* DE OPDRACHTEN
1. Wanneer tekende betrokkene volgens de rechterlijke uitspraak de vaststellingsovereenkomst?
2. Neem het stuk van de rechterlijke uitspraak van "zaaknummers: BRE 24/5855" tot "(het UWV), verweerder." letterlijk over.
··· STUK UIT DOCUMENT
Inloggen 
 

 Registreren
 Wachtwoord vergeten?


Terug naar het beginscherm

 
 
 
Neem contact op met de Agro-advieslijn:
0570-657417 (Houtsma Bedrijfsadvies)
ECLI:NL:RBZWB:2025:8568 
 
Datum uitspraak:05-12-2025
Datum gepubliceerd:11-12-2025
Instantie:Rechtbank Zeeland-West-Brabant
Zaaknummers:24/5855 ZW en 24/5856 WW
Rechtsgebied:Socialezekerheidsrecht
Indicatie:Benadelingshandeling ZW. Terugvordering WW.
Trefwoorden:loonbelasting
uitkering
vaststellingsovereenkomst
 
Uitspraak
RECHTBANK ZEELAND-WEST-BRABANT

Zittingsplaats Middelburg

Bestuursrecht

zaaknummers: BRE 24/5855 ZW en BRE 24/5856 WW
uitspraak van de meervoudige kamer van 5 december 2025 in de zaken tussen



[eiseres] B.V., eiseres, in hoedanigheid van bewindvoerder over de goederen van [betrokkene], uit [plaats] , betrokkene,
(gemachtigde: mr. V.M.C. Verhaegen),

en


de Raad van bestuur van het Uitvoeringsinstituut werknemersverzekeringen (het UWV), verweerder.


Samenvatting

1. Deze uitspraak gaat over de beroepen van eiseres tegen het besluit van het UWV om aan betrokkene een maatregel op te leggen door geen uitkering op grond van de Ziektewet (ZW) uit te betalen en tegen het besluit van het UWV om een aan betrokkene op grond van de Werkloosheidswet (WW) verstrekte uitkering terug te vorderen. Eiseres is het met deze besluiten niet eens. Zij voert daartoe een aantal beroepsgronden aan. Aan de hand van deze beroepsgronden beoordeelt de rechtbank of de beroepen van eiseres kunnen slagen.


1.1.
De rechtbank komt in deze uitspraak tot het oordeel dat het UWV terecht een maatregel heeft opgelegd en terecht tot terugvordering is overgegaan. Eiseres krijgt dus geen gelijk en de beroepen zijn ongegrond. Hierna legt de rechtbank uit hoe zij tot dit oordeel komt en welke gevolgen dit oordeel heeft.




Feiten en procesverloop


ZW


2. Betrokkene was sinds 18 juli 2022 werkzaam als interieurverzorgster bij [werkgever] B.V. Betrokkene is op 28 november 2022 uitgevallen voor dit werk.


2.1.
Op 14 januari 2023 heeft betrokkene een vaststellingsovereenkomst getekend, waardoor haar dienstverband is beëindigd per 1 februari 2023.



2.2.
In februari 2023 heeft betrokkene een ZW-uitkering aangevraagd bij het UWV.



2.3.
······
··· MATERIAAL
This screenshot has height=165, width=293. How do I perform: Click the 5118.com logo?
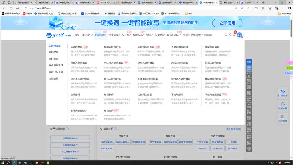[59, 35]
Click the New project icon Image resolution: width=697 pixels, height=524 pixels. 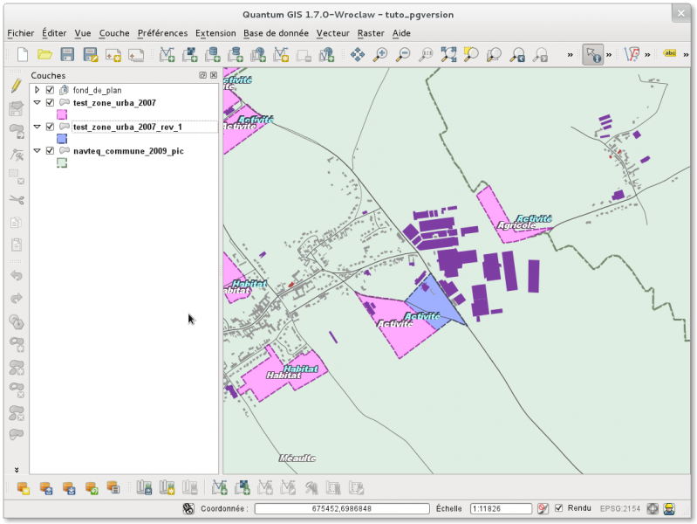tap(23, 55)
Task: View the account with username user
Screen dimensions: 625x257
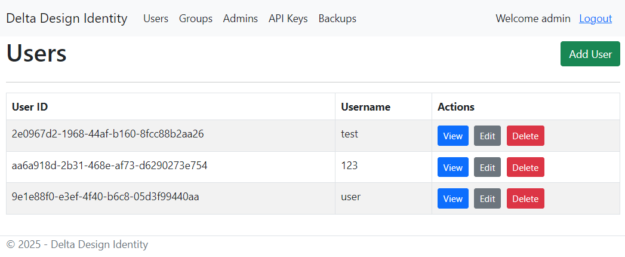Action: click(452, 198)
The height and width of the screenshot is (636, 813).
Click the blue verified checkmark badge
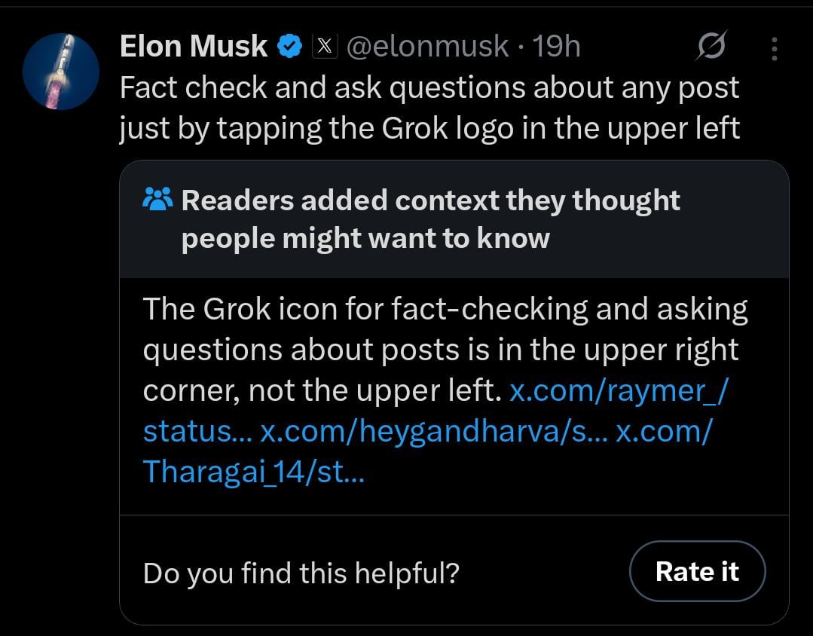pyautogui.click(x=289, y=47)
······
··· MATERIAAL
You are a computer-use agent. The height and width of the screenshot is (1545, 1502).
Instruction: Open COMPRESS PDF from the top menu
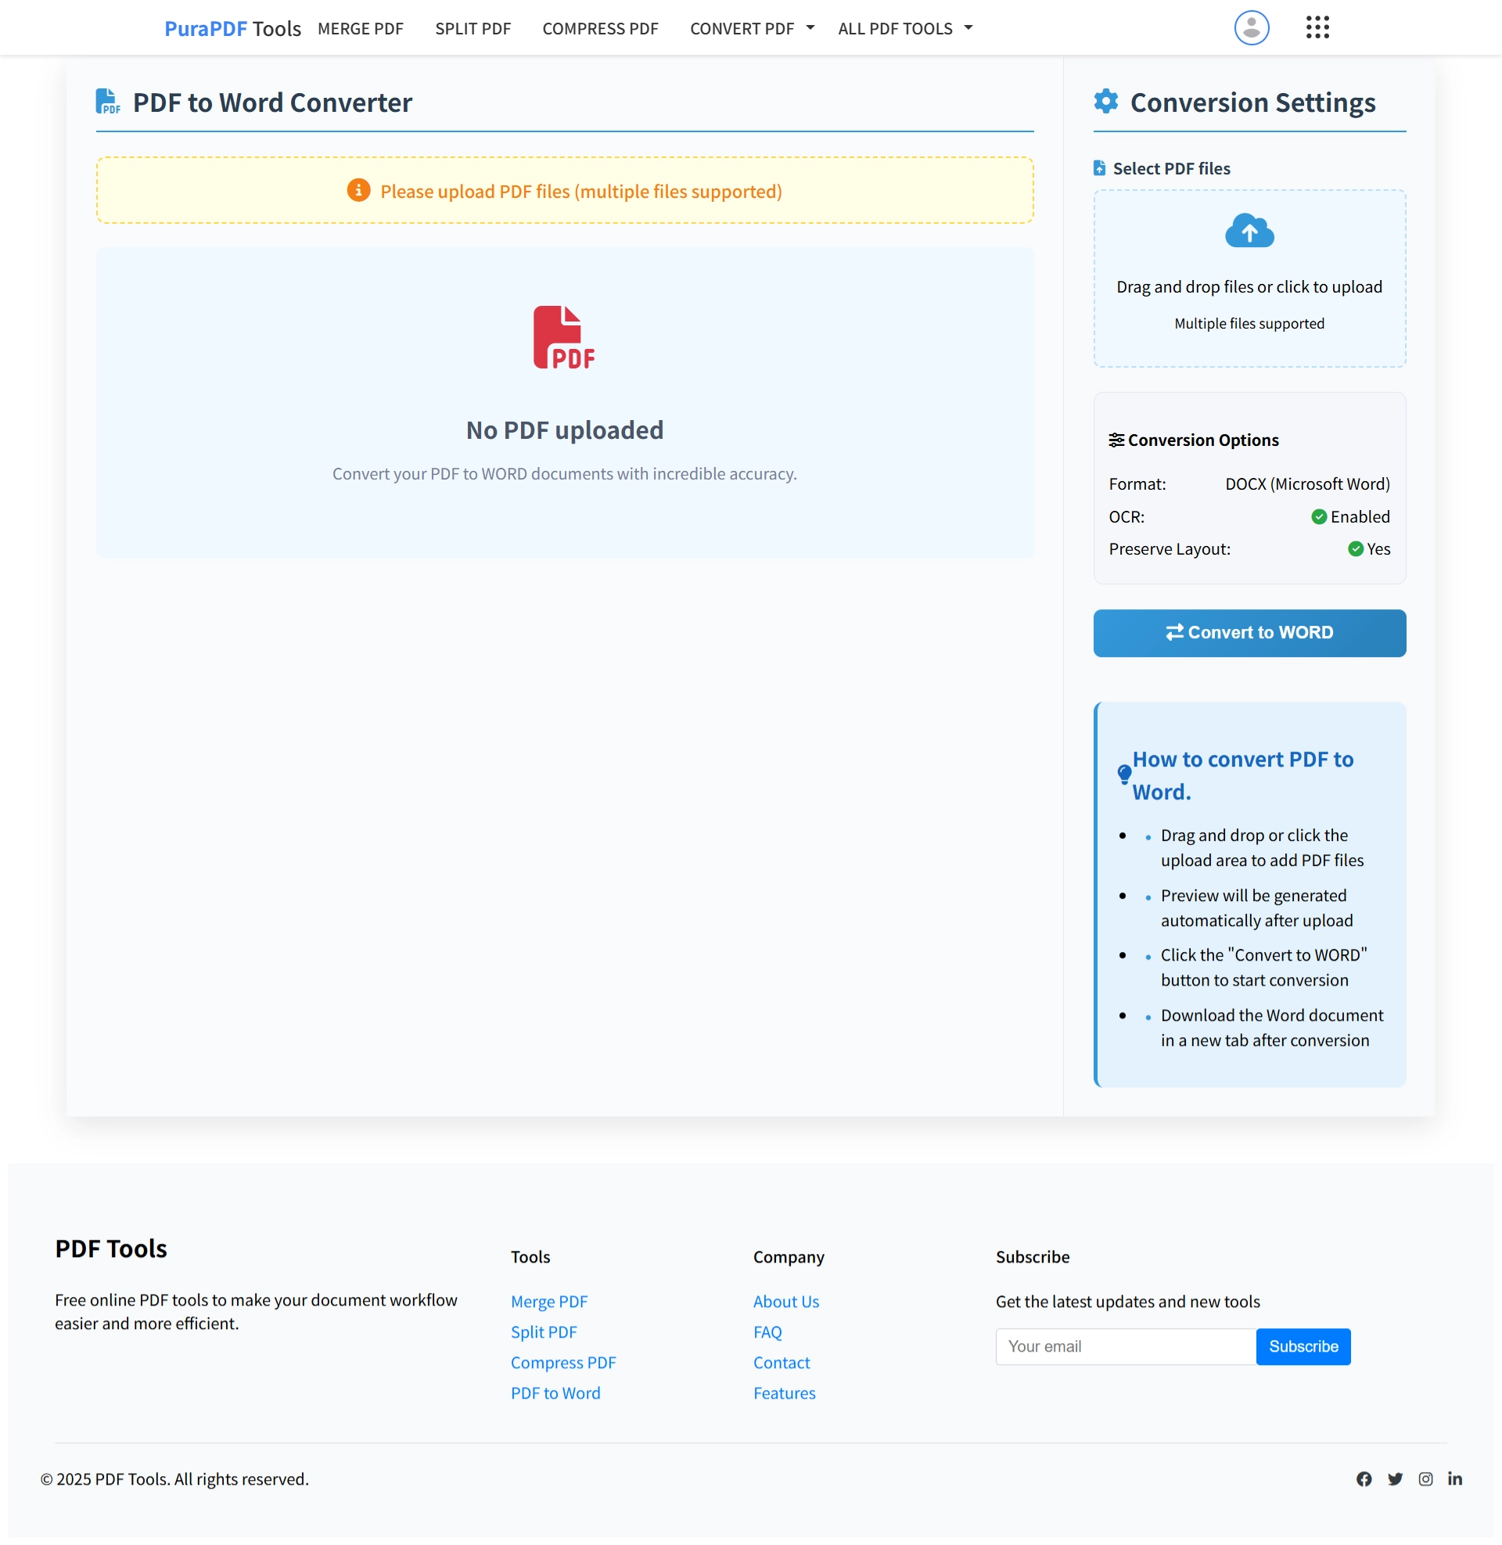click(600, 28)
······
* DE ANTWOORDEN
1. Op 14 januari 2023.

2.
zaaknummers: BRE 24/5855 ZW en BRE 24/5856 WW
uitspraak van de meervoudige kamer van 5 december 2025 in de zaken tussen



[eiseres] B.V., eiseres, in hoedanigheid van bewindvoerder over de goederen van [betrokkene], uit [plaats] , betrokkene,
(gemachtigde: mr. V.M.C. Verhaegen),

en


de Raad van bestuur van het Uitvoeringsinstituut werknemersverzekeringen (het UWV), verweerder.